(GIVEN PROBLEM) Return each line of the entries below that contains the string "Where". Case must match.

(INPUT FOR THIS TASK)
»»

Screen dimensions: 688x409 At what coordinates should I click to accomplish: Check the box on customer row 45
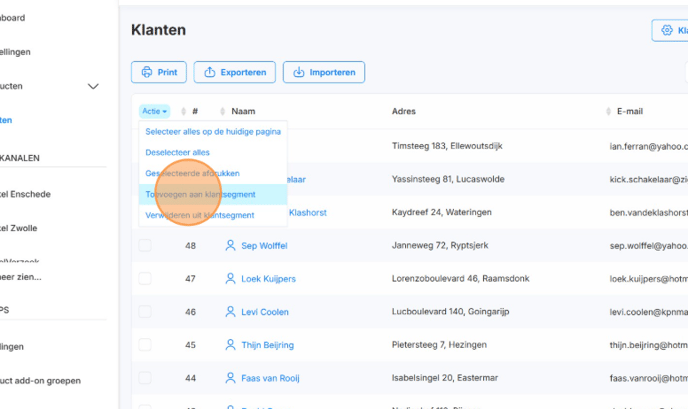click(145, 345)
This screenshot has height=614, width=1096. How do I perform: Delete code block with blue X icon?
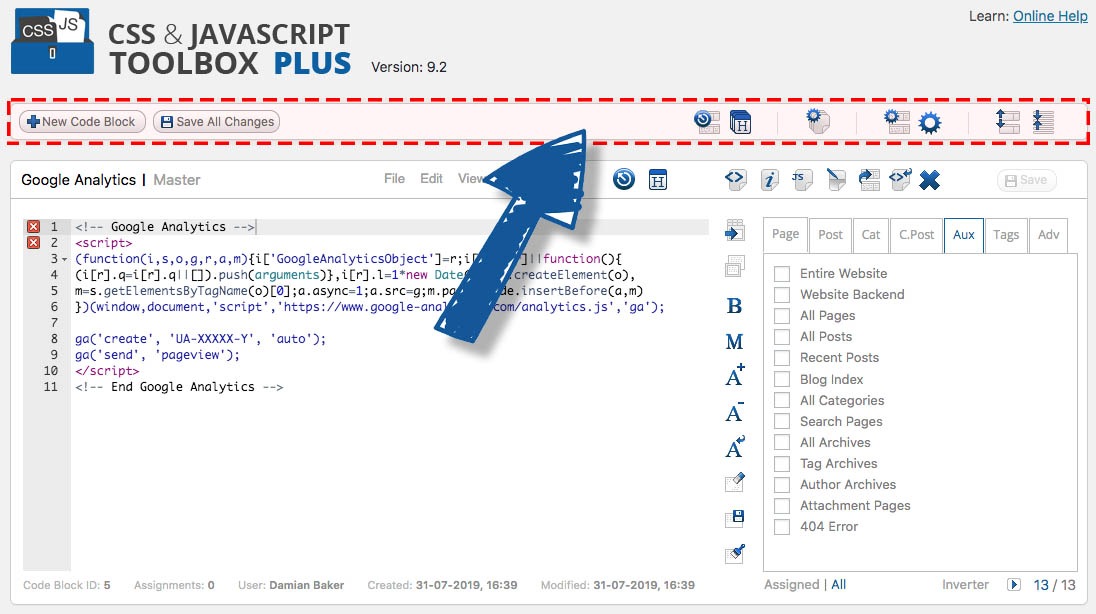point(929,180)
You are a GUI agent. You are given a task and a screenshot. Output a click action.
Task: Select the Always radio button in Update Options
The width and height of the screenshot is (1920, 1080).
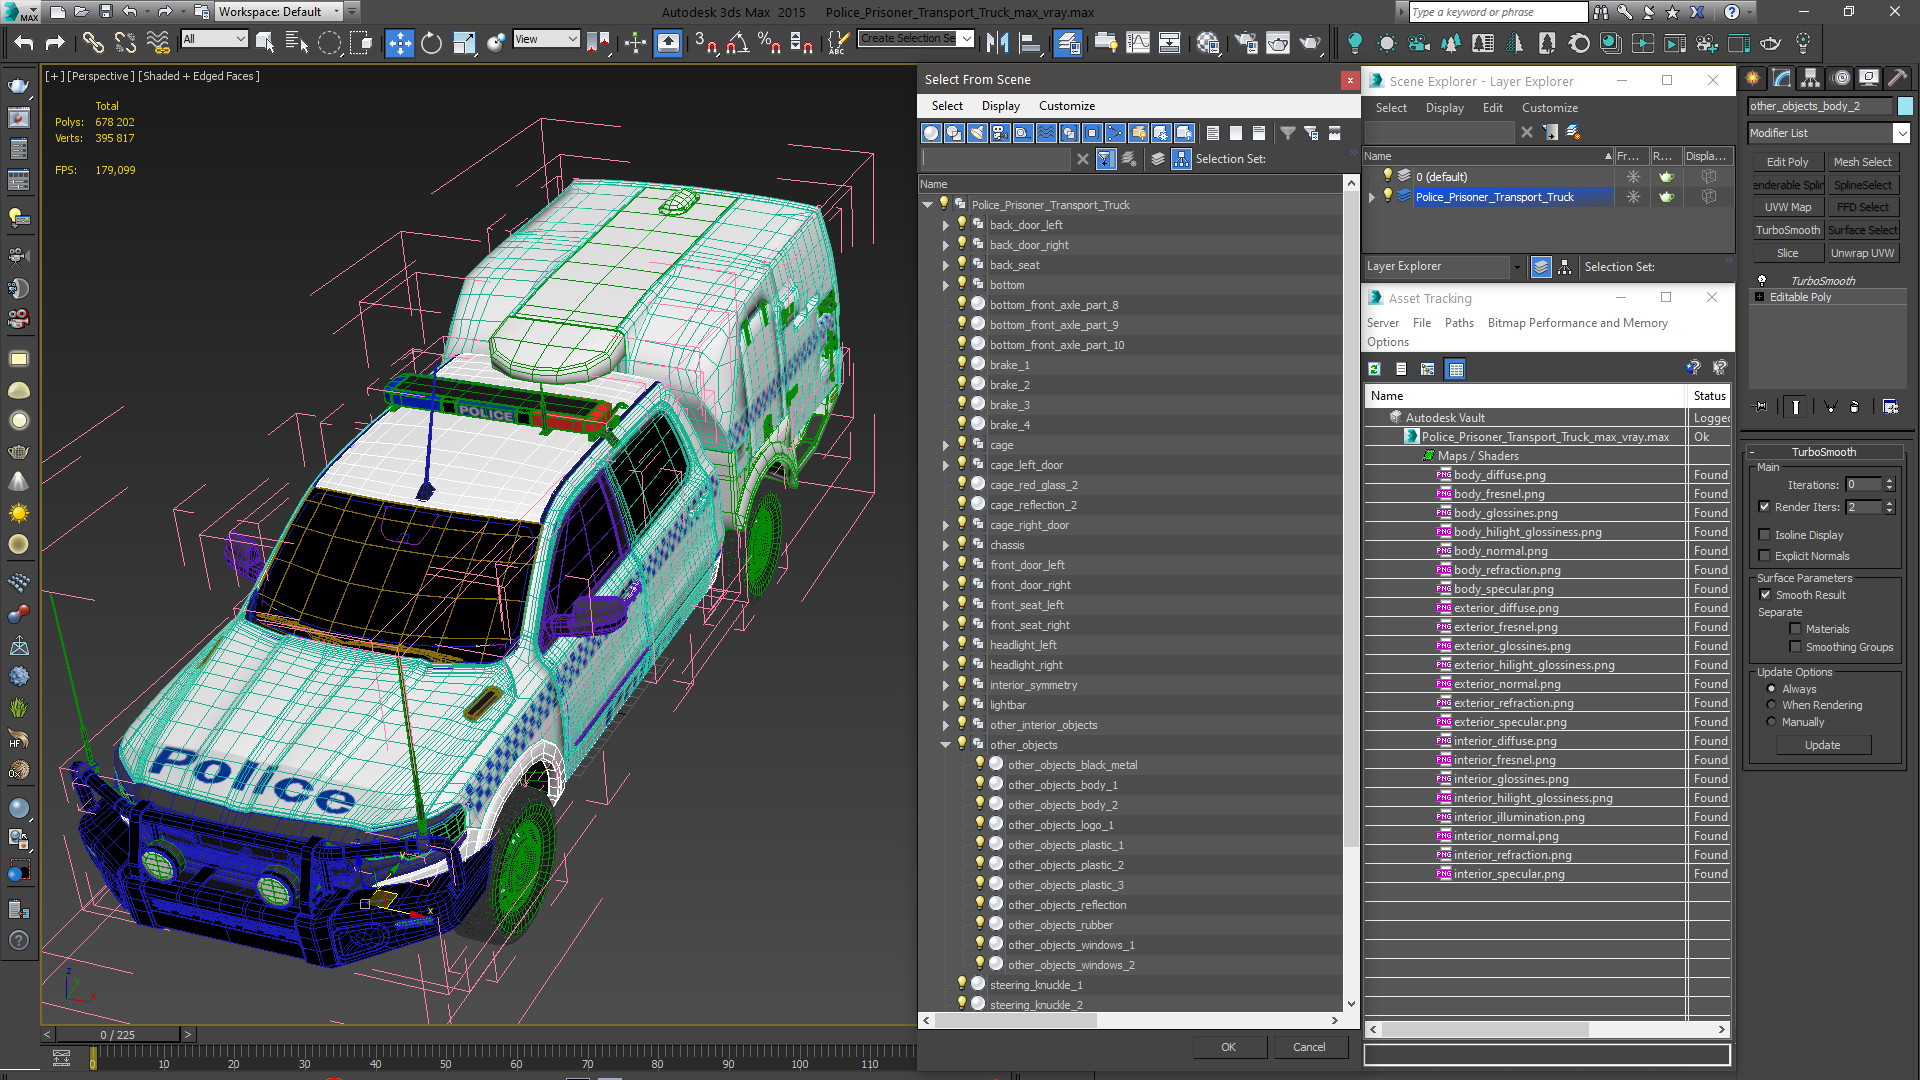click(1772, 688)
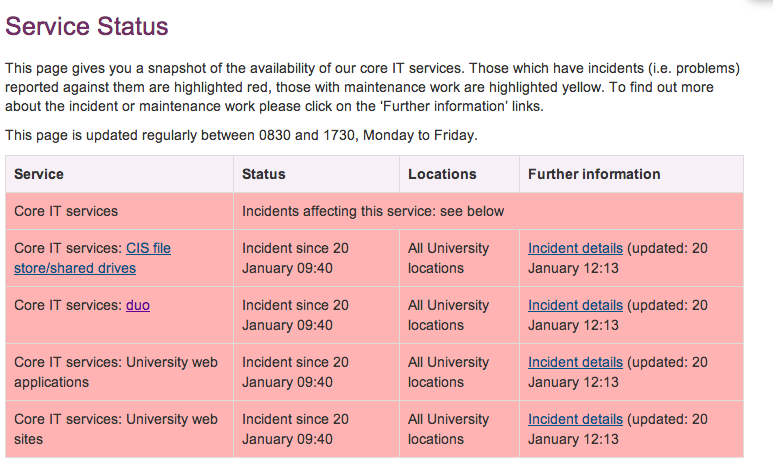
Task: Click the Further information column header
Action: pyautogui.click(x=594, y=174)
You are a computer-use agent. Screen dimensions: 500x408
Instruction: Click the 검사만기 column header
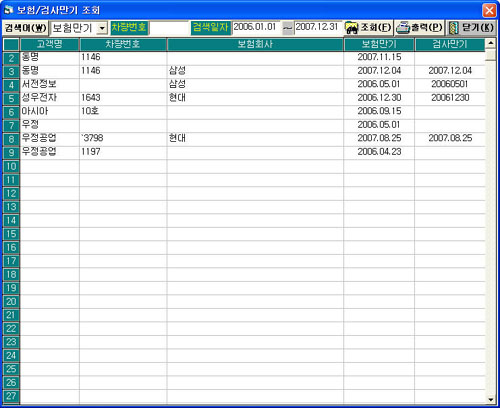click(x=450, y=44)
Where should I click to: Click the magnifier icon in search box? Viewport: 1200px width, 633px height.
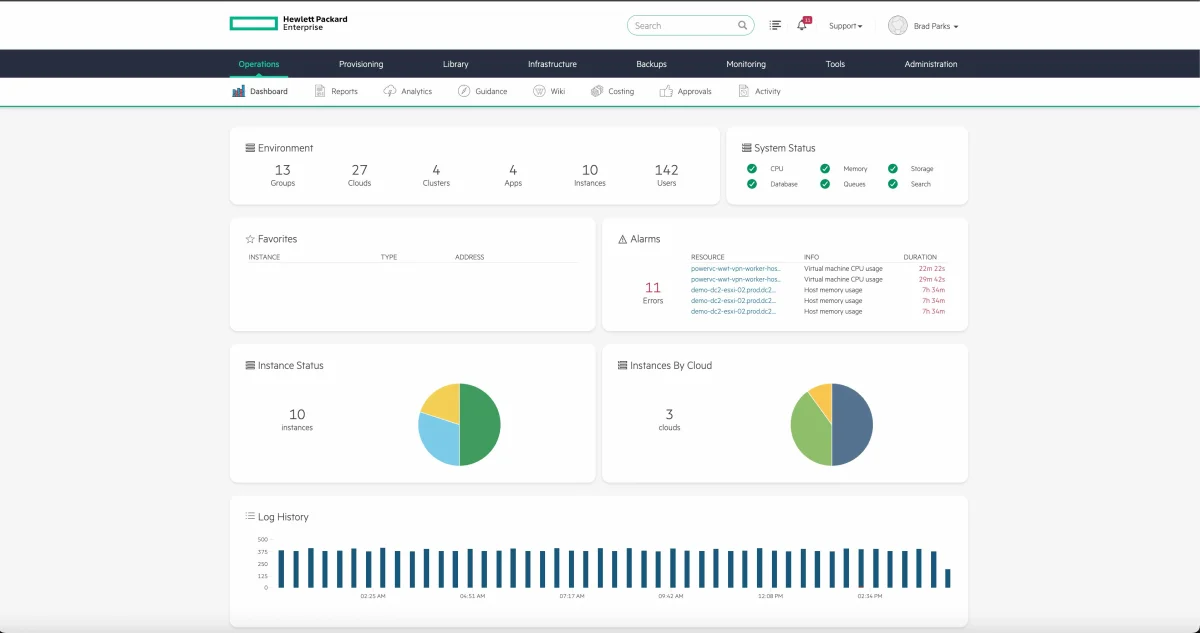click(x=743, y=25)
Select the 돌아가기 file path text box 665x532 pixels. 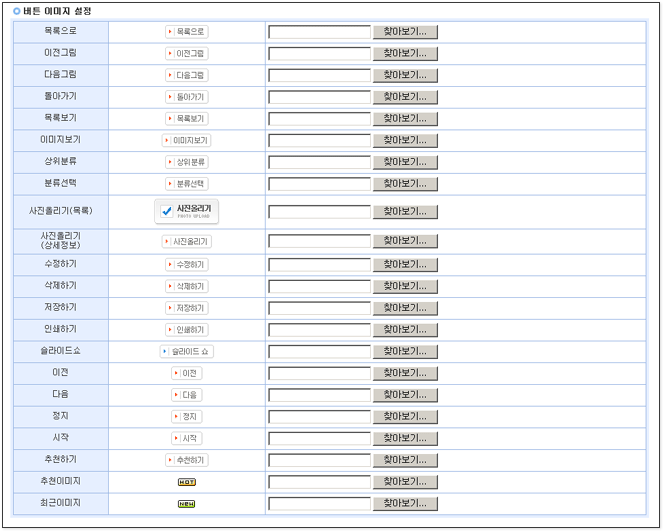319,97
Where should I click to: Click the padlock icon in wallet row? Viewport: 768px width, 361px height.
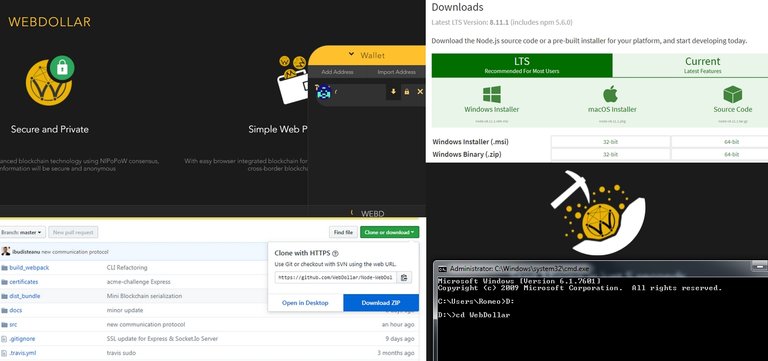click(407, 92)
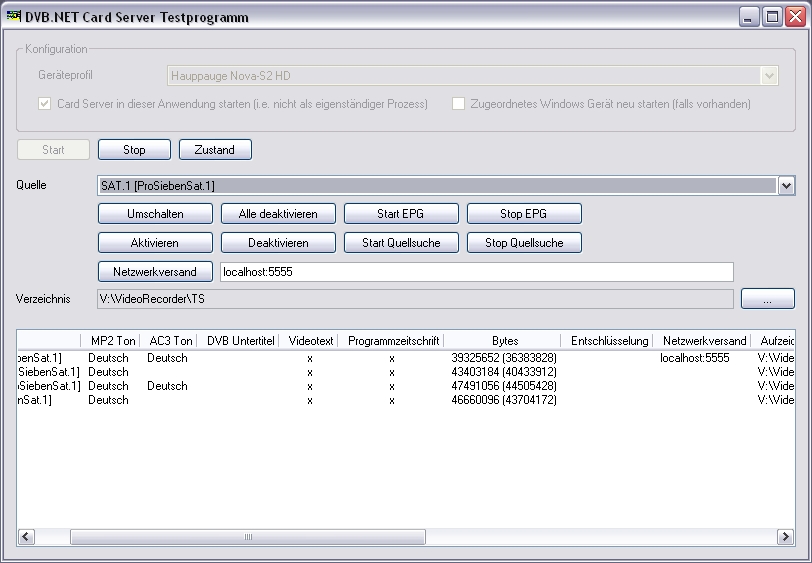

««

(SOLUTION FOR THIS TASK)
Where should I click to: Click the magnifier icon in search box? Viewport: 1200px width, 633px height.
Where should I click to: Click the padlock icon in wallet row? Viewport: 768px width, 361px height.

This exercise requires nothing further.